So, here's how it works:
1. Pick up the nearest book of 123 pages or more.
2. Find page 123.
3. Find the first five sentences.
4. Post the next three sentences.
I first read this at the office, but declined to play there. The nearest book was the Journal of the 75th General Convention of the Episcopal Church, and I wouldn't want to impose that on anyone, whatever might be on page 123. But now I'm home. So.
Let's see: the nearest book of 123 pages or more. It's The Dynamics of Grief by David K. Switzer.
So, now to page 123: it's in chapter 5, "Guilt, Hostility, and Grief;" and in a section on Paul Tillich.

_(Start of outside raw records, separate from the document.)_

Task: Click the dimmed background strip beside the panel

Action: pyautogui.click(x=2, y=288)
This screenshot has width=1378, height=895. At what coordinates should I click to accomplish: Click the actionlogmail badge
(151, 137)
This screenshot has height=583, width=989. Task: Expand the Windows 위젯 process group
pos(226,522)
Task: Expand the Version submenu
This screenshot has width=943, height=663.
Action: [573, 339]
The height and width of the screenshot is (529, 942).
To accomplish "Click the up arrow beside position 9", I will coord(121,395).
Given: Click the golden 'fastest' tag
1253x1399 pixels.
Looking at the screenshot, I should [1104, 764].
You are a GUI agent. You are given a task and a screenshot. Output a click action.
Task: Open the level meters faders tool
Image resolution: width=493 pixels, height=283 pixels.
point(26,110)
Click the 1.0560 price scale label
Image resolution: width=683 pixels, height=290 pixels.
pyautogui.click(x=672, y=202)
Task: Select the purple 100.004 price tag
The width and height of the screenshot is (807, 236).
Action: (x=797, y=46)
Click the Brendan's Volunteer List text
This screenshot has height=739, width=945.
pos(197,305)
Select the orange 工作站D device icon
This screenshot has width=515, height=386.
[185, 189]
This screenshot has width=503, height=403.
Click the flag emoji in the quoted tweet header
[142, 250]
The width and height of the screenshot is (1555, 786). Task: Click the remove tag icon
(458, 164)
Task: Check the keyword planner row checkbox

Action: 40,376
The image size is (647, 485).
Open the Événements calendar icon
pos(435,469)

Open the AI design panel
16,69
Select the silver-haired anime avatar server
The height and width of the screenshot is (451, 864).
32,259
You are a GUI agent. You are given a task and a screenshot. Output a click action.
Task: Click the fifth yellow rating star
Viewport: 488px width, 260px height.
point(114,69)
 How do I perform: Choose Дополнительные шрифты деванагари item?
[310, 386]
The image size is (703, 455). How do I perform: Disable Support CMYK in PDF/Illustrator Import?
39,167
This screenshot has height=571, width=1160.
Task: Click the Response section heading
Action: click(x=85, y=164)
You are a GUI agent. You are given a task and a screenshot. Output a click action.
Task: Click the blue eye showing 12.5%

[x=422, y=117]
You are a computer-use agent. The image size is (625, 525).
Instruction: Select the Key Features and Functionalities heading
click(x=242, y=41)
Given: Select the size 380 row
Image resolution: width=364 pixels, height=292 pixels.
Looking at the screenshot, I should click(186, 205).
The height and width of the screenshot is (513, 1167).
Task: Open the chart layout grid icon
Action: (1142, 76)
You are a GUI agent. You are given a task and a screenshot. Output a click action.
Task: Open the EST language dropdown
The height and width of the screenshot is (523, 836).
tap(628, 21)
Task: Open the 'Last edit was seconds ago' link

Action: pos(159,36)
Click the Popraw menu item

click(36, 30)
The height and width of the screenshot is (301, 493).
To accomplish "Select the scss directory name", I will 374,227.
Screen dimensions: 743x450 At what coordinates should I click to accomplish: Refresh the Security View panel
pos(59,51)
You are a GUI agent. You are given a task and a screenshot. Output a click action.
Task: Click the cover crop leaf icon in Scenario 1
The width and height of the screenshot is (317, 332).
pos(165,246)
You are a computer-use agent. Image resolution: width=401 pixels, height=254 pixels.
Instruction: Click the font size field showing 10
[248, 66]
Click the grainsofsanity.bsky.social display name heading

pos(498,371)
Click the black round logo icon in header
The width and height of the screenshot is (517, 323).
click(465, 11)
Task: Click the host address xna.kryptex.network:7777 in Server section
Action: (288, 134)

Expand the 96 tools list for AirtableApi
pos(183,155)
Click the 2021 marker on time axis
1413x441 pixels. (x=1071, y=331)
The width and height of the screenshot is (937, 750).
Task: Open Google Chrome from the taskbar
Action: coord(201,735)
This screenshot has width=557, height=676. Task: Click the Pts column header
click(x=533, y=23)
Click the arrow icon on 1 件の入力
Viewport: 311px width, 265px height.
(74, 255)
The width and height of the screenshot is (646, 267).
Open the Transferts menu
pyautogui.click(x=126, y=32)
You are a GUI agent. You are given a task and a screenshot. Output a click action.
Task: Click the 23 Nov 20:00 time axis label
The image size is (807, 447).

So, now, past sentences 1 through 5 to reach sentences 6 through 8. They read as follows:
When the person becomes aware of the ambiguity of his own actions, it is subjectively experienced as guilt, and it is present every moment. The realization of one's own acts towards self-negation drives one toward self-rejection, "the despair of having lost our destiny." This guilt is one of the three major forms of anxiety in which nonbeing threatens being, by threatening man's moral self-affirmation, relatively in terms of guilt and absolutely in terms of condemnation."
(The included quote, by the way, is from Tillich's The Courage to Be.)
I was interested to see what would be "closest." Almost the same distance were Diarmaid MacCulloch's Thomas Cranmer and Bishop Moorman's A History of the Church in England. This is not evidence of the quality of my personal library as it is of the messiness of it.